(SET TASK): Reproduce the data below line for line, without changes, and leave the pictures out of your answer.

(LISTED RECORDS):
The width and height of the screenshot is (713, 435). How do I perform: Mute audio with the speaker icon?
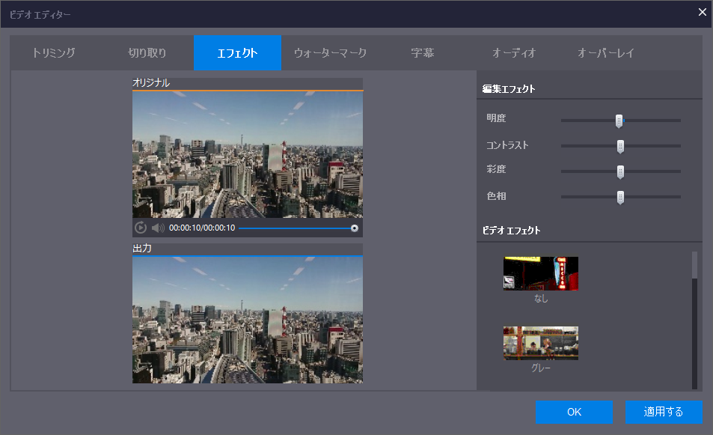[158, 228]
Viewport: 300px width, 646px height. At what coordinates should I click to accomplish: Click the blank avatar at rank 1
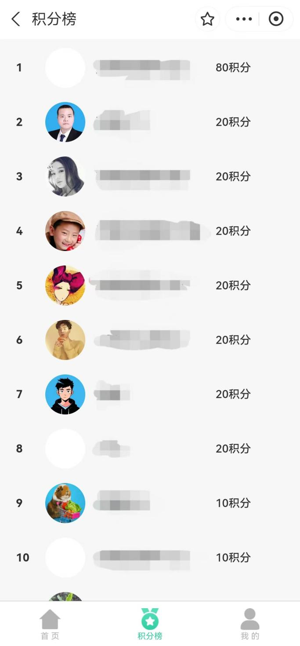coord(65,68)
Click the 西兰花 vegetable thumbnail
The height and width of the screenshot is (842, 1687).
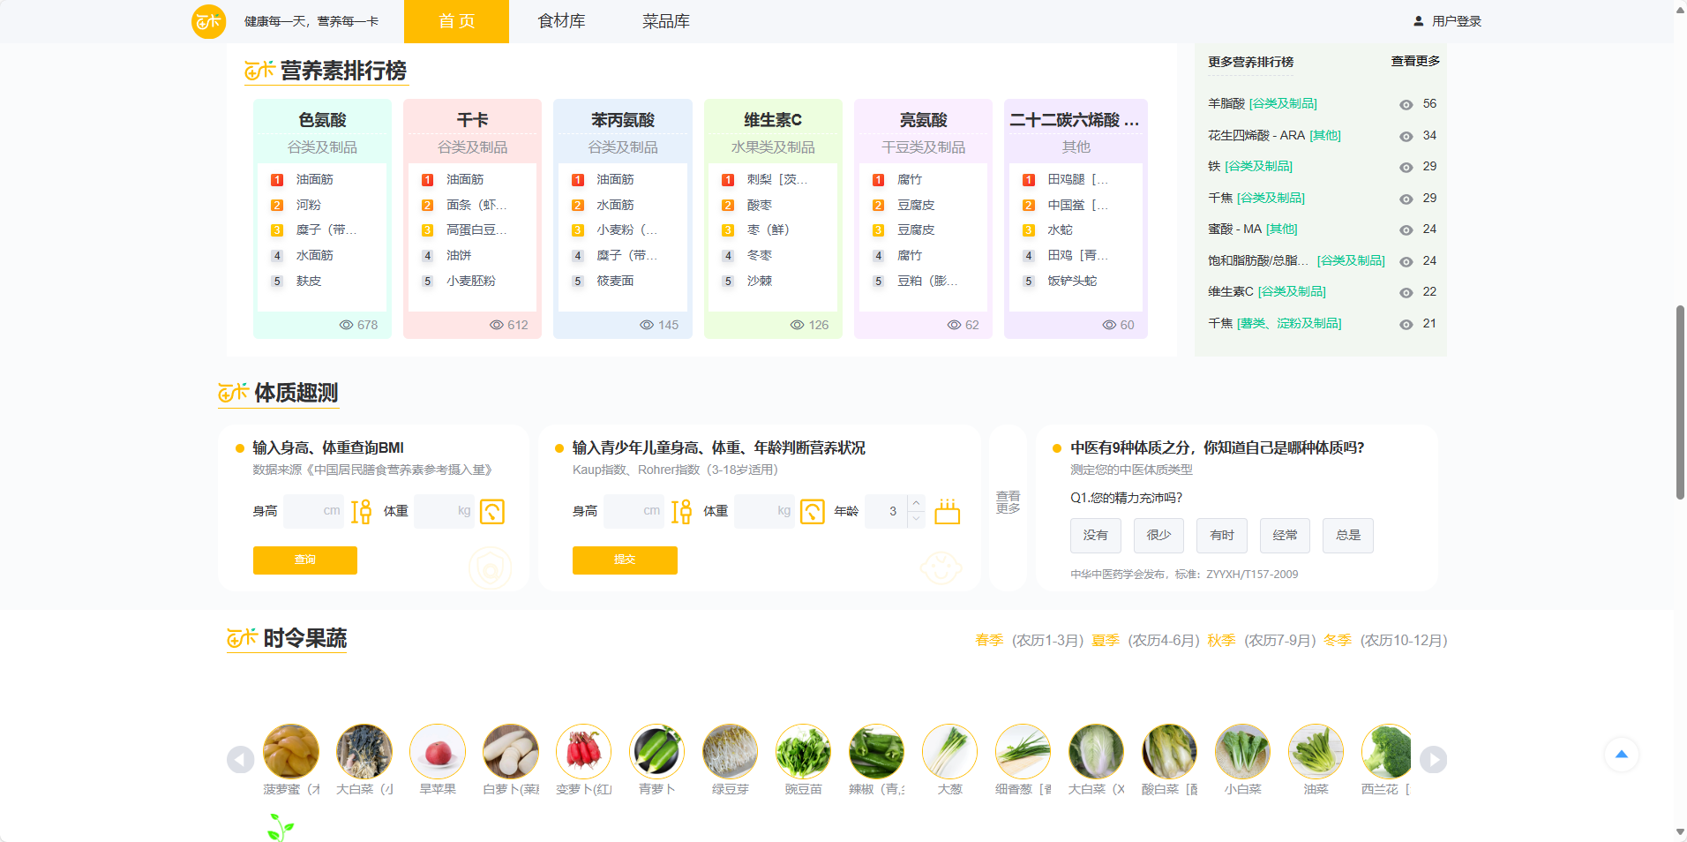(1387, 752)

(RESULT OF THIS TASK):
The width and height of the screenshot is (713, 435). How do I perform: Mute audio with the speaker icon?
[158, 228]
Viewport: 300px width, 646px height. At what coordinates should I click to accomplish: Click the blank avatar at rank 1
coord(65,68)
Click the 西兰花 vegetable thumbnail
The height and width of the screenshot is (842, 1687).
(1387, 752)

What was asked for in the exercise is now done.